Por otra parte, los jefes paramilitares como Salvatore Mancuso y Jorge 40 anunciaron desde Estados Unidos que quieren contribuir con sus versiones sobre lo que ocurrió en el conflicto colombiano. Hasta el propio expresidente Álvaro Uribe decidió hace unas semanas que su expediente fuera público para que no hubiera manipulaciones. Estas declaraciones, cartas, expedientes y testimonios que saltan a los titulares de los medios como grandes chivas son pinceladas que van dibujando el aterrador cuadro de nuestra convulsionada historia reciente. Claro, son versiones muchas veces incompletas, confusas y hasta contradictorias. Pero, en su conjunto, nos ponen de cara a una dramática realidad de sufrimiento, de derramamiento de sangre y odio político, en la que las víctimas se vuelven victimarios y los victimarios terminan de víctimas, en una interminable espiral de violencia.

Basta constatar que son muy pocos los que han liderado la democracia colombiana –o los que la han puesto en jaque– que no han sido víctimas directas del fuego cruzado de nuestras guerras. Las historias de Uribe o de Cepeda, de Mancuso o de Timochenko, no importa si son de izquierda o de derecha, si viven en la legalidad o en la ilegalidad, tienen ese denominador común. Más aún, precisamente por ese sino trágico de nuestro violento acontecer, todos ellos –y muchos más– terminaron como grandes protagonistas de la vida nacional.

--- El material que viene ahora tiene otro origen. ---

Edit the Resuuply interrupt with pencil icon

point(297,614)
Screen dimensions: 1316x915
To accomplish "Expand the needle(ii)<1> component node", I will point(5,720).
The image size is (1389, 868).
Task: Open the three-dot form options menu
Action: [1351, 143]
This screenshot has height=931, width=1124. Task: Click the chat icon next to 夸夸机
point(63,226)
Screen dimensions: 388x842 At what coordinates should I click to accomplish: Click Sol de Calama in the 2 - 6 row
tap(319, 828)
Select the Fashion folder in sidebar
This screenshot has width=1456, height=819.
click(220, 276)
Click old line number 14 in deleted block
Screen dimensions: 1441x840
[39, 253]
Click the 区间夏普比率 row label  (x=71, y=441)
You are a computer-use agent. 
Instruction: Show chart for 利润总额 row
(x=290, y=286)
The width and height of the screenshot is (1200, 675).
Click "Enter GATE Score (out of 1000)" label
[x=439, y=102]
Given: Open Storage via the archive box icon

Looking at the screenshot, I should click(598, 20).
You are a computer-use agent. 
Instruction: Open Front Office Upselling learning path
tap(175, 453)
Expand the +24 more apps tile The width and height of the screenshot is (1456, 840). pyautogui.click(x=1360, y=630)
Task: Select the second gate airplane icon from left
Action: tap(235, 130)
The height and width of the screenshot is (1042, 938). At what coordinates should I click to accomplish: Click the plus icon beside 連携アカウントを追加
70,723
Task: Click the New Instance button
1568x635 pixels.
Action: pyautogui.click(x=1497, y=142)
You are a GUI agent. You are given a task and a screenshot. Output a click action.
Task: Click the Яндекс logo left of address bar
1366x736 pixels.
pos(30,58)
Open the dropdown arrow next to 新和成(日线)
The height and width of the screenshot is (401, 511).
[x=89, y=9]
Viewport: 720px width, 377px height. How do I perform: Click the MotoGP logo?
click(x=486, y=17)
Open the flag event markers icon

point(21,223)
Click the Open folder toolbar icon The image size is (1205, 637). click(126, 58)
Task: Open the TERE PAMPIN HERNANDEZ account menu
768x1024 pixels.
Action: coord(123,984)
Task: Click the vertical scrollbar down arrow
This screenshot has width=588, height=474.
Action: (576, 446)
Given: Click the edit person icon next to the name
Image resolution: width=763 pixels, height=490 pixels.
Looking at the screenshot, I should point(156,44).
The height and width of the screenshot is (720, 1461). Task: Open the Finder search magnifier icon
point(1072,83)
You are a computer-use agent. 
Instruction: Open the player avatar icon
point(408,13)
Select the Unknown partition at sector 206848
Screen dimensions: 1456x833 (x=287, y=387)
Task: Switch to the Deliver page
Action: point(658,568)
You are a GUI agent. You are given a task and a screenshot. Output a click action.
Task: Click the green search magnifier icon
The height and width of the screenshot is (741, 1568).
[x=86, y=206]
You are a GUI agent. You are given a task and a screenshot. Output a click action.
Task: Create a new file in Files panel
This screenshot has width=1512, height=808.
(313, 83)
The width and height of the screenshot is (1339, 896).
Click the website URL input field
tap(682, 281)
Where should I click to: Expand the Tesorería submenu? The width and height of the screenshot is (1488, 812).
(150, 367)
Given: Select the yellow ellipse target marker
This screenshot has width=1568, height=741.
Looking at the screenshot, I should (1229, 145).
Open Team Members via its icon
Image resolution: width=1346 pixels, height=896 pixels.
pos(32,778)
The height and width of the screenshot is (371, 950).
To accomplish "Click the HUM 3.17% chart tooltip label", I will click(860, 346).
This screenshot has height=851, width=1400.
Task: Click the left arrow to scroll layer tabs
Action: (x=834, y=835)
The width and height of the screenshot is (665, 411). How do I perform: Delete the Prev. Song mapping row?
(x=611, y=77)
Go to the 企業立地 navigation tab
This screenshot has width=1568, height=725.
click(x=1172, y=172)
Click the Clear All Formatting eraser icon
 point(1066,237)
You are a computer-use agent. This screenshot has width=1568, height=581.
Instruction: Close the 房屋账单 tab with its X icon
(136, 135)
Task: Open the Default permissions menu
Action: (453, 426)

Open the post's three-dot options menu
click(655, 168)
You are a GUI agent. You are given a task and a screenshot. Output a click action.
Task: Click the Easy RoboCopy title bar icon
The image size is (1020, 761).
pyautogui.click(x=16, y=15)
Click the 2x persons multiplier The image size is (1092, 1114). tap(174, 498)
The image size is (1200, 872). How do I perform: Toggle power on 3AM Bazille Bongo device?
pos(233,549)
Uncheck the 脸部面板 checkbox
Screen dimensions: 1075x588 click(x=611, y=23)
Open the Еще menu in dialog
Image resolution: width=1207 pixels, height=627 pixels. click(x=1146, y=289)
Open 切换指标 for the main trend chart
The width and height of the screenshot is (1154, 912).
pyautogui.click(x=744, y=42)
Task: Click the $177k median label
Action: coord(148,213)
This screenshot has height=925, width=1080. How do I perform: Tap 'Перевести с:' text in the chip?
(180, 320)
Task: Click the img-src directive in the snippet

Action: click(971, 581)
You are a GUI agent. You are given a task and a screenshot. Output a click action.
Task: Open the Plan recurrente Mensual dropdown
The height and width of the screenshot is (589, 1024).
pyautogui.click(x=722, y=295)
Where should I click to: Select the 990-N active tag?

Políticos cuyos familiares más cercanos fueron asesinados por los actores ilegales. Militares que han puesto el pecho en el conflicto contra todo tipo de amenazas, pero que en la lógica demencial de la guerra muchos terminaron cometiendo los peores crímenes contra la población civil, ejecutando jóvenes campesinos para hacerlos pasar por guerrilleros muertos en combate. Jefes guerrilleros que se rebelaron contra un régimen excluyente y que terminaron cometiendo delitos de lesa humanidad, como el secuestro o el reclutamiento de niños, en aras de luchar por un supuesto ideal revolucionario. Jefes paramilitares que se armaron como grupos de autodefensa para defenderse de la guerrilla y que terminaron llevando a sus tropas a los peores actos de barbarie contra la población. Y, también, capos y traquetos cuyo tentáculo corruptor y gatillo fácil han terminado infiltrando la política o dejando regueros de cadáveres en sus vendettas por controlar el negocio de la droga.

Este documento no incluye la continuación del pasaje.